Curiosidades e factos interessantes
- Ovos e a porta: muitos de nós temos o hábito de colocar os ovos na porta do frigorífico — mas esta prática é desaconselhada, justamente porque a porta sofre variações de temperatura frequentes que podem afetar a conservação do ovo.
- “Zona de perigo”: existe uma faixa de temperatura crítica (entre cerca de 5 °C e 60 °C) em que microrganismos multiplicam-se com facilidade. Guardar alimentos fora da zona segura acelera a deterioração e o risco de contaminação.
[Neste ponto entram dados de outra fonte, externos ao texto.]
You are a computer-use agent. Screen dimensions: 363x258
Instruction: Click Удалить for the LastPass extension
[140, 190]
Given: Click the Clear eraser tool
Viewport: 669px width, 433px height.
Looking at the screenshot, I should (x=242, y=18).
- Ar é inimigo dos alimentos: quanto mais ar em contacto com os alimentos (por exemplo, em embalagens largas, recipientes mal fechados), mais rápida é a deterioração. Por isso, é recomendado passar alimentos para recipientes proporcionais, bem fechados.
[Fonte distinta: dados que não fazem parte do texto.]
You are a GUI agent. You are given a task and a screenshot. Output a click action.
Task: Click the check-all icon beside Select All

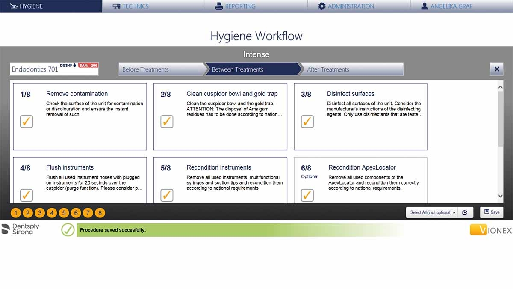(465, 212)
- Infinitas zonas térmicas: nem sempre “mais baixo = mais frio” — a realidade depende do modelo do frigorífico, do fluxo de ar, da localização da ventoinha, etc. Em muitos casos, a parte posterior de uma prateleira pode ser mais fria do que a frente.
- “Use-it-up shelf”: algumas dicas sustentáveis preconizam ter uma prateleira dedicada a “comer primeiro” (coisas que estão mais perto da data ou que precisam de ser usadas rapidamente). Assim, ajuda-se a reduzir o esquecimento de alimentos.
- Importância do termómetro interno: muitas vezes o mostrador ou botão do frigorífico não indica a temperatura real no interior — um termómetro dedicado é uma ferramenta simples e barata para garantir segurança.
- Frigoríficos muito cheios ou muito vazios prejudicam: tanto sobrecarregar como deixar demasiado espaço pode comprometer a eficiência térmica. O ideal é um equilíbrio que permita circulação de ar.
Arrumar bem o frigorífico é um gesto simples, barato e eficaz para combater o desperdício alimentar. Ao respeitar as zonas de frio, separar alimentos crus dos cozinhados, controlar prazos de validade, evitar colocar alimentos quentes diretamente no interior, permitir a circulação de ar e manter o frigorífico limpo, estamos a prolongar a vida útil dos alimentos e a poupar recursos — além de cuidar da nossa saúde.